• _Texto apresentado_:

■ ■ ■ ■ ■

E há diversidade nas realizações, mas o mesmo Deus é quem opera tudo em todos. 1Co 12.6

nele, digo, no qual fomos também feitos herança, predestinados segundo o propósito daquele que faz todas as coisas conforme o conselho da sua vontade. Ef 1.11

porque Deus é quem efetua em vós tanto o querer como o realizar, segundo a sua boa vontade. Fp 2.13


A grande objeção que sempre é colocada contra a doutrina da concorrência divina é que ela destrói a responsabilidade humana. Já enfrentamos essa questão quando tratamos da vontade e dos decretos divinos (Aula 08), pelo que cabe apenas relembrar os dois pontos principais que elucidam quaisquer dúvidas: 1- as Escrituras não veem contradição entre as duas questões; em que pese agirem motivados e capacitados por Deus, os homens são sempre responsabilizados por seus atos, quer sejam bons, quer sejam maus; 2- o conceito de liberdade humana é ilusório, pois a Queda afetou gravemente todas as faculdades do homem e tornou o homem escravo do pecado. Não foi a concorrência divina que retirou do homem sua “liberdade”, mas sim o pecado.

A concorrência divina também não torna Deus o autor do pecado, conforme brevemente exposto na Aula 08 e transcrito abaixo:

O decreto divino em relação ao pecado é costumeiramente denominado como permissivo, no sentido de que Deus tornou as ações do homem infalivelmente certas de acontecerem, sem agir de forma positiva no homem. O decreto torna certa a realização do ato pecaminoso, no qual Deus decidiu não impedir a determinação pecaminosa do homem e decidiu regular os efeitos dessa atitude humana. Deus criou o homem como um ser moral livre, e o homem utilizou-se dessa liberdade para pecar, sendo, portanto, o homem o único autor do pecado.

■ ■ ■ ■ ■

• _Tarefa curta A_: Liste todas as referências bíblicas citadas no texto sobre a concorrência divina.
• _Tarefa curta B_: Imprima o trecho do texto sobre a concorrência divina que começa em "A concorrência divina também" e termina em "autor do pecado.".
• _Tarefa curta C_: Prossiga com o texto sobre a concorrência divina a partir da última frase apresentada.

• _Entradas listadas_:
■ ■ ■ ■ ■

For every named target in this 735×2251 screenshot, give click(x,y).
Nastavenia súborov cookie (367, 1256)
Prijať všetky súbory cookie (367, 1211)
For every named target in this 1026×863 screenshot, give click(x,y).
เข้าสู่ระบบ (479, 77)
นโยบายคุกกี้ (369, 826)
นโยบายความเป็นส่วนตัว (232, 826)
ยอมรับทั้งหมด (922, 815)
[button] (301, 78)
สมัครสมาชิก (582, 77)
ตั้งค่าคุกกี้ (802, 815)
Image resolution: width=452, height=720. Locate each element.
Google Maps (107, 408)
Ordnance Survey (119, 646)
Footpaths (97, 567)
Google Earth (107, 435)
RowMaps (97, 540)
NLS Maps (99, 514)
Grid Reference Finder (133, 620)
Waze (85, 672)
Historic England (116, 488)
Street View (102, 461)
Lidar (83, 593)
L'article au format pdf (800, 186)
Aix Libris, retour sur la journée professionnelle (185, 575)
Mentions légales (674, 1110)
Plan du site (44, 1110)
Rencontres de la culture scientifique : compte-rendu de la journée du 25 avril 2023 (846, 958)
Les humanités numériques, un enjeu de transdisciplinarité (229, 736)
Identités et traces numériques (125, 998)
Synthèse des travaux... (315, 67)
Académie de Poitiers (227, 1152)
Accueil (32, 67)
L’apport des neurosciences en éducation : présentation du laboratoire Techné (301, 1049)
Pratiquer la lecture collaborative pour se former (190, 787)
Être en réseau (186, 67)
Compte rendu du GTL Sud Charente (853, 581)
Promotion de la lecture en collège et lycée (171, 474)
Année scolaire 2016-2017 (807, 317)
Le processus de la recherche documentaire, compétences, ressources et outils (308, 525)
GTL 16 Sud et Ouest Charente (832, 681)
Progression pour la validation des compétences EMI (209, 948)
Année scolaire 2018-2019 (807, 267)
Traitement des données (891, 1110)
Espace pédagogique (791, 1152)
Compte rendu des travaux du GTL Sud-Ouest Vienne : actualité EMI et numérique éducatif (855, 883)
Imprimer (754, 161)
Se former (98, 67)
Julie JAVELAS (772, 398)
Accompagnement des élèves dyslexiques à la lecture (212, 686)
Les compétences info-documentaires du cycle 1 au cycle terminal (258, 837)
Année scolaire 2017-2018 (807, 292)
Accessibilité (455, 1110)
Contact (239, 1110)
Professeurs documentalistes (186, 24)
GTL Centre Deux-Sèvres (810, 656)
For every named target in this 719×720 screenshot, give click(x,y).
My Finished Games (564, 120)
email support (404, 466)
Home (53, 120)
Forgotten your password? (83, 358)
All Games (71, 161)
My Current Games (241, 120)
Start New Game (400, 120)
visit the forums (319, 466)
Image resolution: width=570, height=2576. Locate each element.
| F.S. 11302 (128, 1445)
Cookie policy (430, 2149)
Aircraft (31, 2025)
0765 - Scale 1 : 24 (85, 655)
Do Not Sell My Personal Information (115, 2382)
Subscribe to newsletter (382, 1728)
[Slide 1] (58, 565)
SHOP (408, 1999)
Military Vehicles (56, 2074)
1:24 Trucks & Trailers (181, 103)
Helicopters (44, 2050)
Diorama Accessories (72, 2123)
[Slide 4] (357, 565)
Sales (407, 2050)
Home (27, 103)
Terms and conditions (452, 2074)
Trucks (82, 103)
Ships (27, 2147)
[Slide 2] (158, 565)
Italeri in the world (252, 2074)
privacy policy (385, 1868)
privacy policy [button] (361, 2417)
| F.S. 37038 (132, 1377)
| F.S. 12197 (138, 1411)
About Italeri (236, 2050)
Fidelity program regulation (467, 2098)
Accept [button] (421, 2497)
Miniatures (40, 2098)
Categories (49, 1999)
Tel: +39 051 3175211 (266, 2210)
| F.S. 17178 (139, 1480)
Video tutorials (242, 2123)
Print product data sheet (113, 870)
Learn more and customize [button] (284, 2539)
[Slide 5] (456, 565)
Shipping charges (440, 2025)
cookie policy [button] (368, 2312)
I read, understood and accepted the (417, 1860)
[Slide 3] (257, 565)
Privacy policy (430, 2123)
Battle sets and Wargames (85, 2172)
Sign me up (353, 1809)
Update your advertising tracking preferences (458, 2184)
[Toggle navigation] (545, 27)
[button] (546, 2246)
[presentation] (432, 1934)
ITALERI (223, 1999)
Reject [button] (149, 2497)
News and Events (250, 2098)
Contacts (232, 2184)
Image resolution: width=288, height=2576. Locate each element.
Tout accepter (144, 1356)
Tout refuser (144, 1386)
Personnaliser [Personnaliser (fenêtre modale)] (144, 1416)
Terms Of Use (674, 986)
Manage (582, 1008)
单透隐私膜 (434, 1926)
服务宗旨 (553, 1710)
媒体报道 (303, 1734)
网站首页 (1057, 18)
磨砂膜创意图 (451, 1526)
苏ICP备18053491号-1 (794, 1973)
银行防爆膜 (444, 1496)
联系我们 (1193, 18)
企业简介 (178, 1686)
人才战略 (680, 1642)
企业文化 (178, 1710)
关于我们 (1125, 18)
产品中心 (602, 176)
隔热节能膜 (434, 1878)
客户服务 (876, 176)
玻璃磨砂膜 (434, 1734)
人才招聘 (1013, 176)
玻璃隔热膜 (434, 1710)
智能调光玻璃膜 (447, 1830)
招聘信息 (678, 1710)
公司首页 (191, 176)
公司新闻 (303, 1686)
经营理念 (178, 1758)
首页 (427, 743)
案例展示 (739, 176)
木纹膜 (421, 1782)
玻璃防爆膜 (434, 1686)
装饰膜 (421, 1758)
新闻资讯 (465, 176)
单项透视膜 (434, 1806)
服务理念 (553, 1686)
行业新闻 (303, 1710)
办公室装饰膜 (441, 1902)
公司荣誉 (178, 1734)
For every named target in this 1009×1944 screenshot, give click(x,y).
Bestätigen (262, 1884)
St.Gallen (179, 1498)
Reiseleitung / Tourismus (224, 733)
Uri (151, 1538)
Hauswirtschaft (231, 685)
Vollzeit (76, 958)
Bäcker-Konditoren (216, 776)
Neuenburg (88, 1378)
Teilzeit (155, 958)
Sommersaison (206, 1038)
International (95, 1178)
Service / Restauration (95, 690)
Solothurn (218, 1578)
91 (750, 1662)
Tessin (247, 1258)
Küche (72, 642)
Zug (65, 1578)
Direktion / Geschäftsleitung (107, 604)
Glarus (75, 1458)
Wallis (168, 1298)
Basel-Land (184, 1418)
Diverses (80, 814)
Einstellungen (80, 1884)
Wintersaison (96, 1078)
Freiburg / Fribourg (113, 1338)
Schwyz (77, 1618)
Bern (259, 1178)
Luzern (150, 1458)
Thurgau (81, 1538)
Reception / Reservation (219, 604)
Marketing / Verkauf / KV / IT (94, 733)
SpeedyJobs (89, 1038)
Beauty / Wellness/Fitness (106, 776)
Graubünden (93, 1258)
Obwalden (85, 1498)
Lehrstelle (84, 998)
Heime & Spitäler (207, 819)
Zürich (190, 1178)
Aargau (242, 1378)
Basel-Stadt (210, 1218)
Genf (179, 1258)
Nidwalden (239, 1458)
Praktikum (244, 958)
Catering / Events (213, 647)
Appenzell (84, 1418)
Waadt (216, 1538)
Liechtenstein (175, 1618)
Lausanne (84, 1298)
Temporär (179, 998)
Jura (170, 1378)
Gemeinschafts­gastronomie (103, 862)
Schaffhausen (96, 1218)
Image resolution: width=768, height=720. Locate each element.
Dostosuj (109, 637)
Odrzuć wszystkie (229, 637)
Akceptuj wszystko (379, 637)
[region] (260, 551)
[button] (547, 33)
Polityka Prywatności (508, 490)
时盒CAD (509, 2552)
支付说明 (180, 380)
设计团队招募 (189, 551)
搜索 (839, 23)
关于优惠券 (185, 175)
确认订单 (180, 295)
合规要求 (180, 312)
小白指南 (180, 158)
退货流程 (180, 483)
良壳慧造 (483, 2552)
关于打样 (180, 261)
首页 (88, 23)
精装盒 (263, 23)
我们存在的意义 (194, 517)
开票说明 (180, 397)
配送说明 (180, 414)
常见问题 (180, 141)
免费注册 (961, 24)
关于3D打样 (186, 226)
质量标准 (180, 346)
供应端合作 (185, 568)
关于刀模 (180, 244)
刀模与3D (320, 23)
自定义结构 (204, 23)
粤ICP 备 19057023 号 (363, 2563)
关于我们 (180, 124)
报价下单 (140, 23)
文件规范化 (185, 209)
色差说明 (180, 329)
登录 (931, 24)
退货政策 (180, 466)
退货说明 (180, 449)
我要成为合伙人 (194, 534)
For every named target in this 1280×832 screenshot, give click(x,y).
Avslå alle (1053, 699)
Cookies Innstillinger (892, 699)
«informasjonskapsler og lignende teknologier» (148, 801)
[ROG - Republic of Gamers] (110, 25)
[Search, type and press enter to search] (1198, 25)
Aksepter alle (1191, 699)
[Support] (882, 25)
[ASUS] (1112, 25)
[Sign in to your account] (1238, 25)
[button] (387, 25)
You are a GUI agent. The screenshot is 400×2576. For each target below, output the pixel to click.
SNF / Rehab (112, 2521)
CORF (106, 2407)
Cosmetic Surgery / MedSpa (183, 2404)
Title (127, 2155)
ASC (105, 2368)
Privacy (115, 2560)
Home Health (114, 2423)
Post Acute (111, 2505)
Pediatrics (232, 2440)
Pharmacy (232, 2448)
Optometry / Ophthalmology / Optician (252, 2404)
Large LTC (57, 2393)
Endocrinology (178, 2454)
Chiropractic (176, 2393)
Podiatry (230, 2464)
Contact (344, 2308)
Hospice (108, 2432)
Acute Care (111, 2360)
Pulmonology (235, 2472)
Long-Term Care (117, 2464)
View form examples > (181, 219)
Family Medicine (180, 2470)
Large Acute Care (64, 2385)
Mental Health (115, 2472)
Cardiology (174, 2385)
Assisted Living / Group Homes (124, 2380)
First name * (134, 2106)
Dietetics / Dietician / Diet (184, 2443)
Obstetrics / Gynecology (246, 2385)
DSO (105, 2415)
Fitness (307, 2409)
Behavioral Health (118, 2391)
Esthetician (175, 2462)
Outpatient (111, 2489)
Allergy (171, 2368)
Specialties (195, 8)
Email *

■ ■ ■ ■ ■

• _Resultado final A_: 1Co 12.6, Ef 1.11, Fp 2.13

• _Resultado final B_:
A concorrência divina também não torna Deus o autor do pecado, conforme brevemente exposto na Aula 08 e transcrito abaixo:

O decreto divino em relação ao pecado é costumeiramente denominado como permissivo, no sentido de que Deus tornou as ações do homem infalivelmente certas de acontecerem, sem agir de forma positiva no homem. O decreto torna certa a realização do ato pecaminoso, no qual Deus decidiu não impedir a determinação pecaminosa do homem e decidiu regular os efeitos dessa atitude humana. Deus criou o homem como um ser moral livre, e o homem utilizou-se dessa liberdade para pecar, sendo, portanto, o homem o único autor do pecado.

• _Resultado final C_:
“(...) O problema da relação de Deus com o pecado continua sendo um mistério para nós, mistério este que não somos capazes de resolver. Pode-se dizer, porém, que o seu decreto de permitir o pecado, embora assegure a entrada do pecado no mundo, não significa que ele tem prazer nele; significa somente que ele considerou sábio, com o propósito da sua autorrevelação, permitir o mal moral, por mais detestável que seja a sua natureza. (...)”[5]

“(...) O concurso divino dinamiza o homem e o determina eficazmente ao ato específico, mas é o homem que dá ao ato a sua qualidade formal e que, portanto, é responsável por seu caráter pecaminoso. (...)”[6]


4. GOVERNO

“(...) Pode-se definir o governo divino como a contínua atividade de Deus pela qual ele rege todas as coisas teleologicamente a fim de garantir a realização do propósito divino. (...)”[7]


Essa doutrina revela Deus como o grande rei que governa o Universo conforme seus propósitos. Ao contrário das afirmações de alguns teólogos, Deus não deixou de ser o grande Rei do Antigo Testamento para tornar-se apenas o Pai amoroso do Novo Testamento. Ele sempre foi e continua sendo tanto Rei como Pai e deve ser servido e adorado desta forma por toda a criação.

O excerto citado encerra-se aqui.